Foram tiradas fotos de um único corpo em diferentes posições, o mais próximo possível, em uma tentativa de captar cada fresta e cada canto. Uma gota de suor, pequenas imperfeições expostas e amplificadas.


O que era imperceptível tomou aparência bizarra e desproporcional. Todo o mundo em um corpo. Irreconhecível e familiar. O meu corpo? Corpo feminino. Estranha floresta de pelos habitada por gotas úmidas, inesperada sinuosidade nas rachaduras das extremidades, gerando outras imagens e ângulos, até então inexistentes para o meu/nosso corpo. Aparecem formas distintas, novas partes do corpo que, paradoxalmente, sempre estiveram ali e que agora revelam outros desenhos e formas, por vezes abrindo-se como outras partes daquele corpo. Um espectro de corpo que camufla a si próprio revelando o escondido: da amplificação dos pequenos detalhes do corpo surgem novos corpos e curvas que recriam o desejo do corpo todo.

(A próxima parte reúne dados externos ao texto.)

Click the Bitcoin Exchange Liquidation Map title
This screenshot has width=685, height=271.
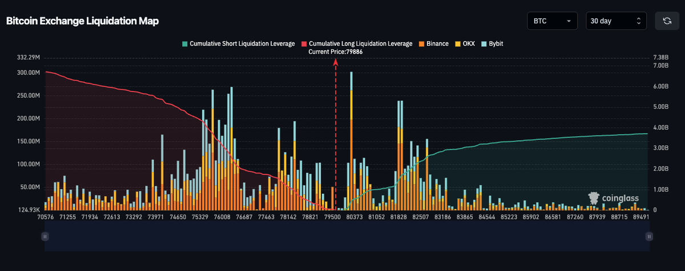(82, 21)
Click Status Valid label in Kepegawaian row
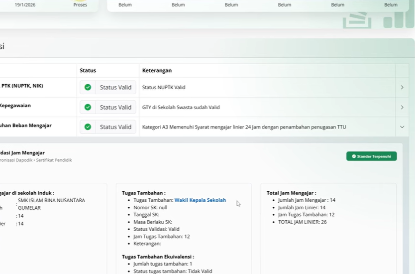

As massas e texturas reveladas nas fotos receberam mais intervenções: queríamos somá-las e sobrepô-las. De cada imagem única, aglomerado indefinido de poros e secreções, surgia a necessidade de reconstrução, não de um corpo inteiro, mas de frações deste em uma codificação imaginária para aquele material bruto, que de tão orgânico chegava às proximidades dos seres primitivos – amebas e platelmintos na pele.


Ampliado, esse corpo já abduzido de sua subjetividade foi cortado, picotado e remontado. Tornou-se uma linha de 5cm/32m: linha contínua, um corpo matematicamente segmentado, composto dos resquícios de pulsação que, aleatoriamente, se transformavam em ritmo, ao olhar. Essa quebra, contudo, não é capaz de subtrair das imagens sua organicidade, ao contrário, a pulsação de cada pequeno frame gera mais contato.


O resultado na instalação dessas interações entre o linear e o sinuoso foi uma fina linha contínua rasgando a parede branca; apenas uma linha de 5cm de altura, e que, a distância, tinha a aparência seca de uma seqüência de cores, mas que com a aproximação do espectador revelava-se carne e pele extremas.


Flutuando em um balanço, na mesma linha de visão da linha de imagens, uma televisão com o vídeo complementam a instalação. O vídeo, criado a partir dos trabalhos com as fotografias, revelava esse corpo intervisto. Sendo o vídeo também um recorte, joga com o olhar do espectador, lança um ângulo subjetivo, recriando o olhar do observador deslizando sobre a linha e continuando-a infinitamente.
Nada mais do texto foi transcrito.